**EXERCISE DESCRIPTION:** After finding "Instruction: Click the" in the material below, output its line and every line after it through the last, exactly, but not the pictures.

**INPUT MATERIAL:**
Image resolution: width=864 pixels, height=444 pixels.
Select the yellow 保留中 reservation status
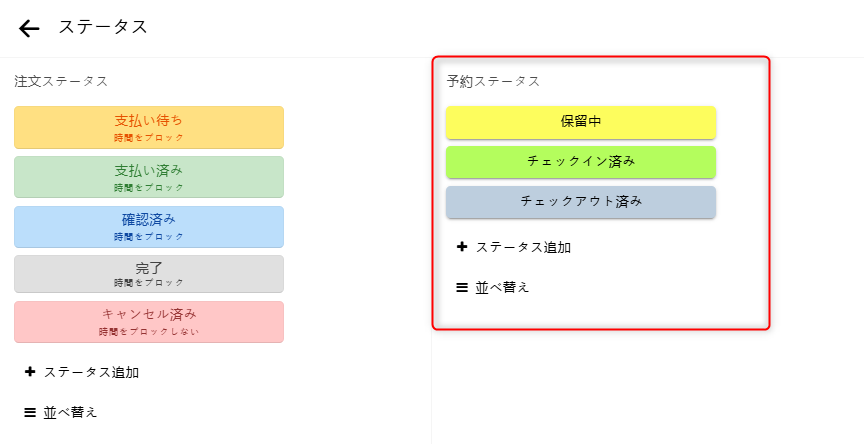(581, 122)
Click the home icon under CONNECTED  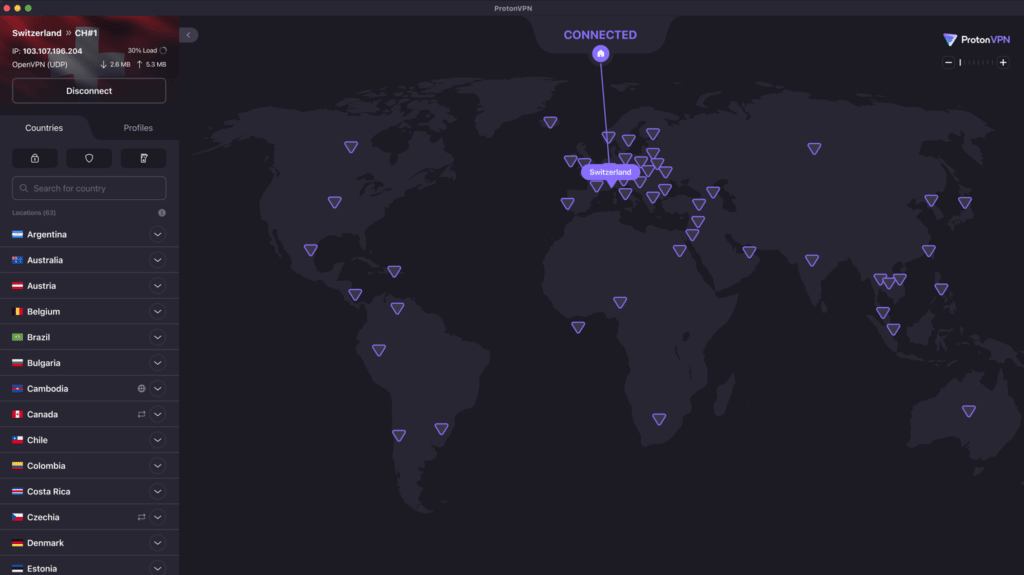click(600, 54)
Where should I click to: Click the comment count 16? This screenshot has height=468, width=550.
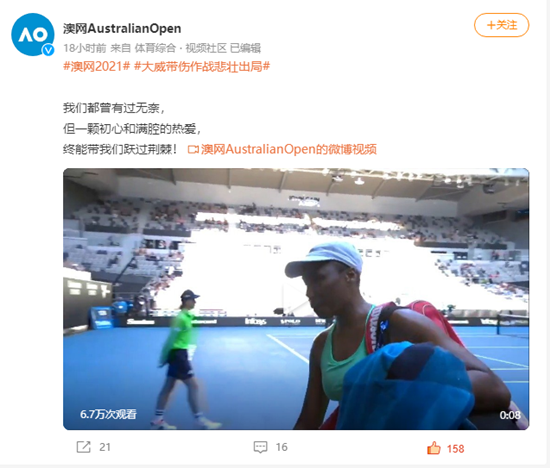[x=282, y=447]
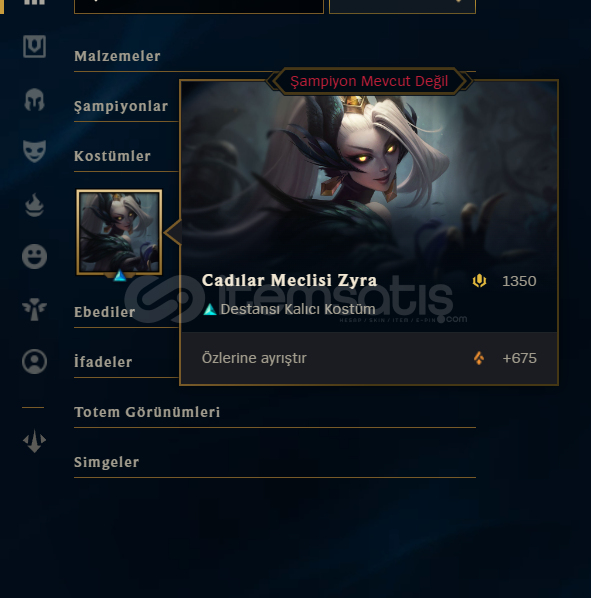Open the filter dropdown at top right

[402, 6]
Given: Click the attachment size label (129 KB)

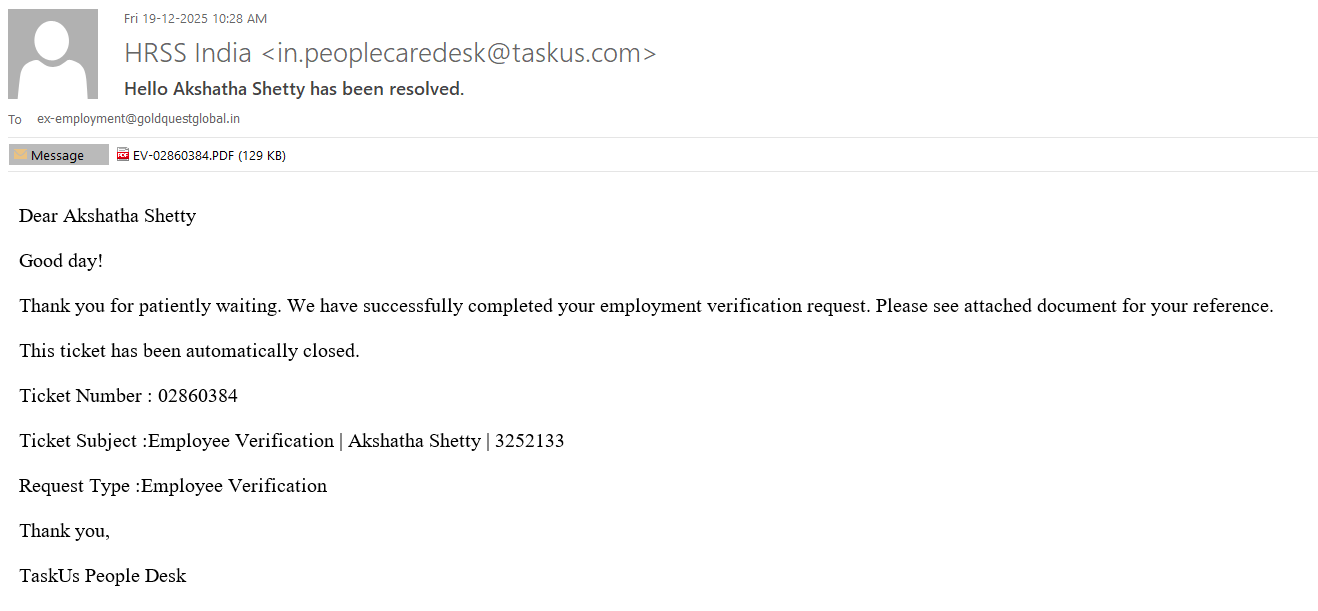Looking at the screenshot, I should coord(262,155).
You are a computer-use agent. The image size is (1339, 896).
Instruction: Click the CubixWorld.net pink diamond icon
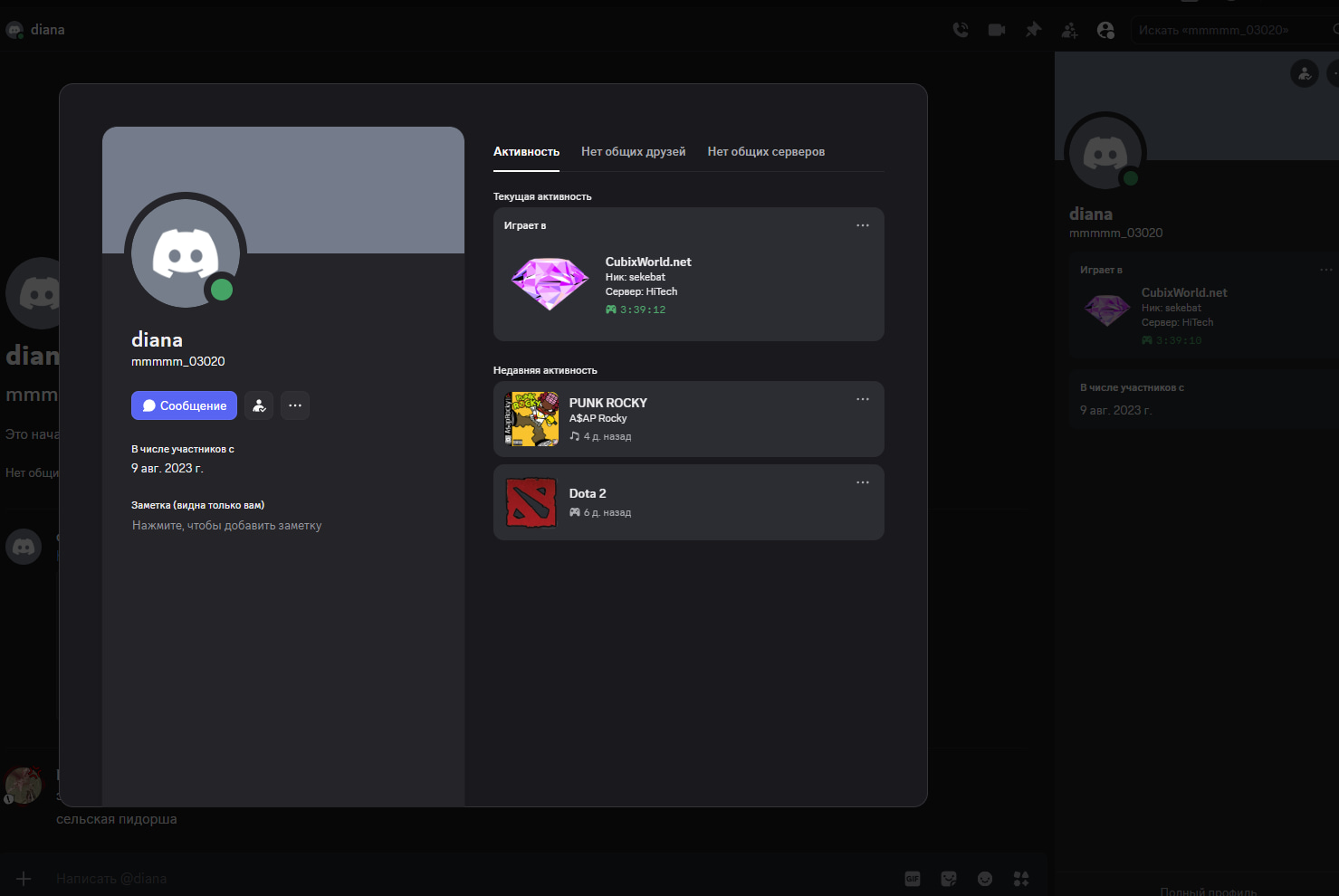(550, 283)
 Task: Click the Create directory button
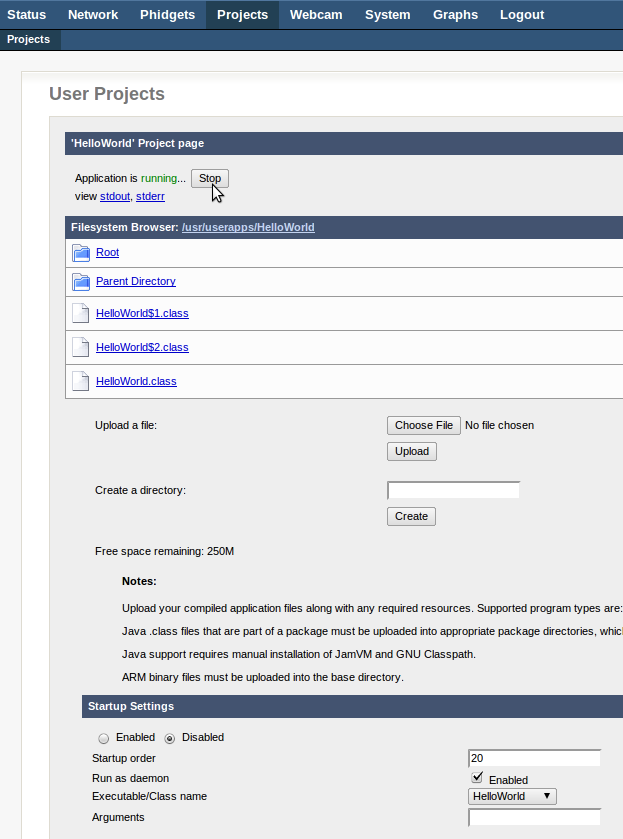tap(411, 517)
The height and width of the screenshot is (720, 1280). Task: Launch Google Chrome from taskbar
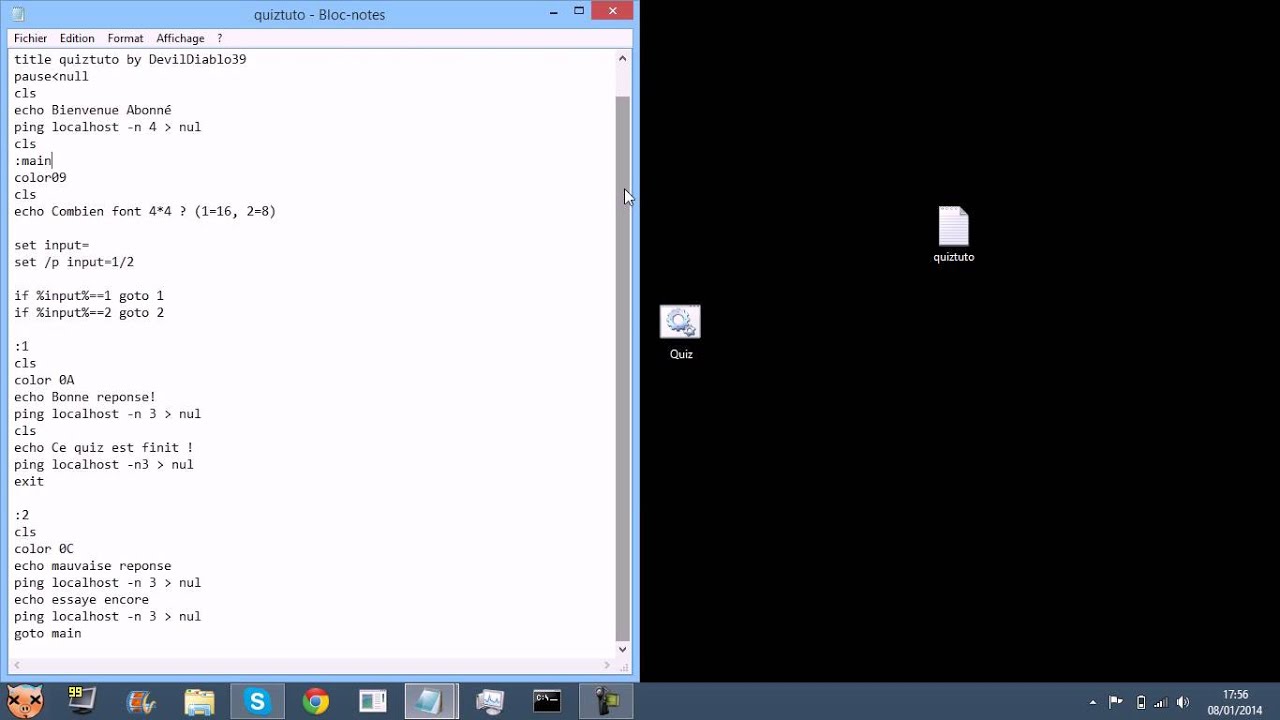pyautogui.click(x=316, y=702)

**TASK RESPONSE:**
Instruction: Click the CubixWorld.net pink diamond icon
(550, 283)
 Task: Click the Create directory button
tap(411, 517)
The height and width of the screenshot is (720, 1280). Task: Launch Google Chrome from taskbar
pyautogui.click(x=316, y=702)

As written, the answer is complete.